Given instruction. Rewrite each line of the material as a row of a Markdown table with two columns, Row and Line, skipping blank lines and leaving out the pictures.

Exercise inputs.

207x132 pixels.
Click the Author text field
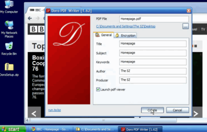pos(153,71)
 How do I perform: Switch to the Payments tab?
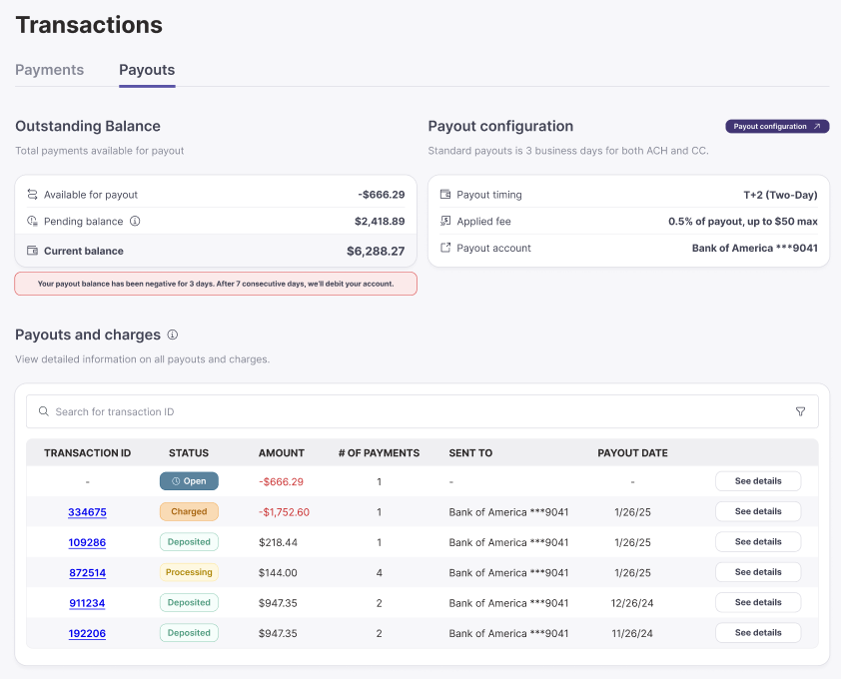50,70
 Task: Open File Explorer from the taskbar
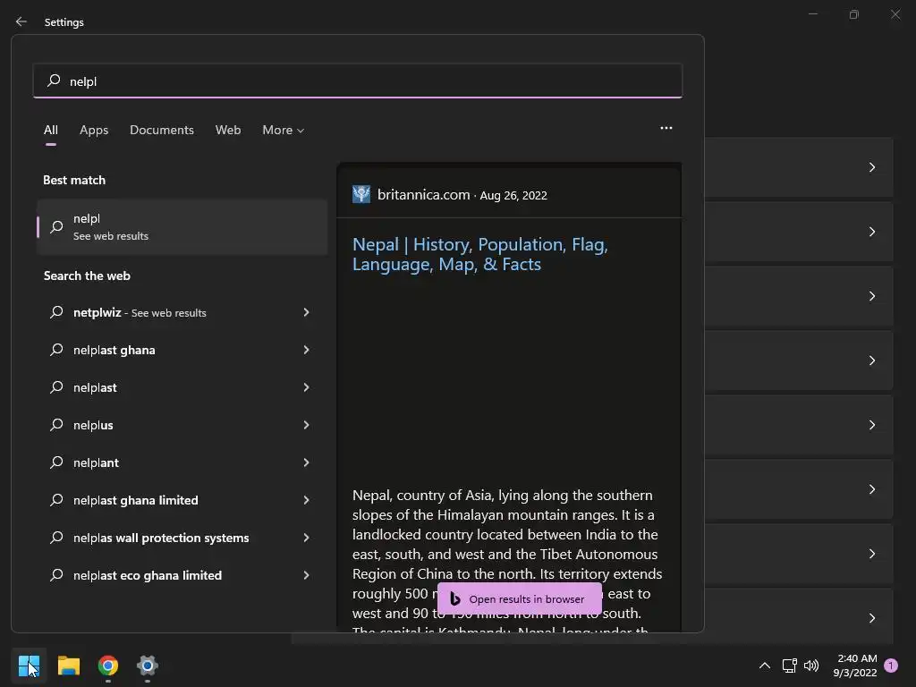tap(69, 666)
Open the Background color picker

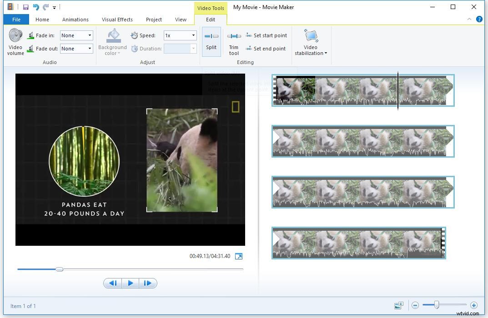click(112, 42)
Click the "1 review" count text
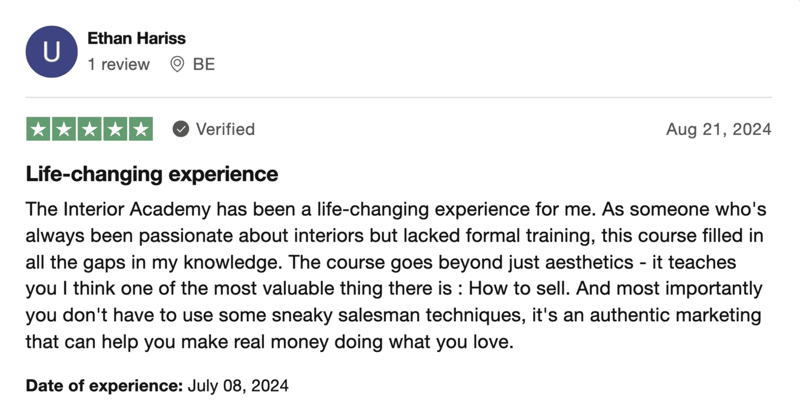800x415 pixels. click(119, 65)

Written response.
| Row | Line |
|---|---|
| 1 | 207x132 pixels. |
| 2 | Click the Author text field |
| 3 | pos(153,71) |
| 4 |  How do I perform: Switch to the Payments tab? |
| 5 | 50,70 |
| 6 |  Task: Open File Explorer from the taskbar |
| 7 | tap(69, 666) |
| 8 | Open the Background color picker |
| 9 | click(112, 42) |
| 10 | Click the "1 review" count text |
| 11 | 800x415 pixels. click(119, 65) |